Given problem: Transcribe the listing below verbatim, from the line that contains "This screenshot has height=334, width=313." through the line that contains "Action: 142,35", with both of those lines included.

Listing:
++++++++++
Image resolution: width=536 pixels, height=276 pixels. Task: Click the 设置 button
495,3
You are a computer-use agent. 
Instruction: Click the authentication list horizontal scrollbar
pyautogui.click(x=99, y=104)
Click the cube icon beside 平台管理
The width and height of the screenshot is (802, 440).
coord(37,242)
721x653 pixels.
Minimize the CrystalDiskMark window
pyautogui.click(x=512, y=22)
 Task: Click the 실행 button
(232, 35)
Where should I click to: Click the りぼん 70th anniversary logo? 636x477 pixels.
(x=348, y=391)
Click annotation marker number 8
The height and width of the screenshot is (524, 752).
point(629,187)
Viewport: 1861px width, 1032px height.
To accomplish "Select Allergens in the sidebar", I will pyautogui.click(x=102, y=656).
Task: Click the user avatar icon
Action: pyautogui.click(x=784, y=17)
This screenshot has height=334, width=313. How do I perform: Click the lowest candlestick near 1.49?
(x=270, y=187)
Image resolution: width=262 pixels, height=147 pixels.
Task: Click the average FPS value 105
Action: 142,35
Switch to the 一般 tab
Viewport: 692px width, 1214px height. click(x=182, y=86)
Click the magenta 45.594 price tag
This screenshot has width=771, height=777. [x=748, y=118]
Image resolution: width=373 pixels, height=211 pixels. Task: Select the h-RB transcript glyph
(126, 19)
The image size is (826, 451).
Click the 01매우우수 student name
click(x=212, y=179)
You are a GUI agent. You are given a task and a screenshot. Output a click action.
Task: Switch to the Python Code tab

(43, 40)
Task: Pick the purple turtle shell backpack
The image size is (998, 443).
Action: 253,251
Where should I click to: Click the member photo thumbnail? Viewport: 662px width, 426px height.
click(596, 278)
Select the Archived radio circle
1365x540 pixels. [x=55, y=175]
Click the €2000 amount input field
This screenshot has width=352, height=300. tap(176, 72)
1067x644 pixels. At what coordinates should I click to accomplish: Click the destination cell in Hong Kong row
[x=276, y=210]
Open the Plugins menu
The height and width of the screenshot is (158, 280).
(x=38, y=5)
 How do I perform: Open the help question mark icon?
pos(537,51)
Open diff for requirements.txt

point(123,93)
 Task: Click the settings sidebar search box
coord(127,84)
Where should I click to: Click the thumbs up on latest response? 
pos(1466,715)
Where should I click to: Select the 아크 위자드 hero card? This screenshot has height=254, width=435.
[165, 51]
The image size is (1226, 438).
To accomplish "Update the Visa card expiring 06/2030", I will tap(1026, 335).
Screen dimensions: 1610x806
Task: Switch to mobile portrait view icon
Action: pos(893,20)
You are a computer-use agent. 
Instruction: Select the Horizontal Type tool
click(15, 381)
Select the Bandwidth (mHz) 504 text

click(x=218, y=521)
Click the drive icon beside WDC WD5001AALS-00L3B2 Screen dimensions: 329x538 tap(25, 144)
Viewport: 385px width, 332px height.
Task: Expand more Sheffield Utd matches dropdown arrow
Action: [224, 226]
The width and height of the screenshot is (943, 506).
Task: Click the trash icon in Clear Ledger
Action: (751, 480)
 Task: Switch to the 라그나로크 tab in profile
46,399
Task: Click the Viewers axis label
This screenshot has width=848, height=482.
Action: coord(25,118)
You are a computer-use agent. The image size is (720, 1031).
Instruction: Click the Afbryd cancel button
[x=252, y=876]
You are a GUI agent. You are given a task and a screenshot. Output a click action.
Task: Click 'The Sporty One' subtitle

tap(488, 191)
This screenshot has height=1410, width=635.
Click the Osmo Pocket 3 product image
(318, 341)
++++++++++
Written solution:
This screenshot has height=334, width=313. How do I perform: Click the lowest candlestick near 1.49?
(x=270, y=187)
Image resolution: width=262 pixels, height=147 pixels.
Task: Click the average FPS value 105
Action: 142,35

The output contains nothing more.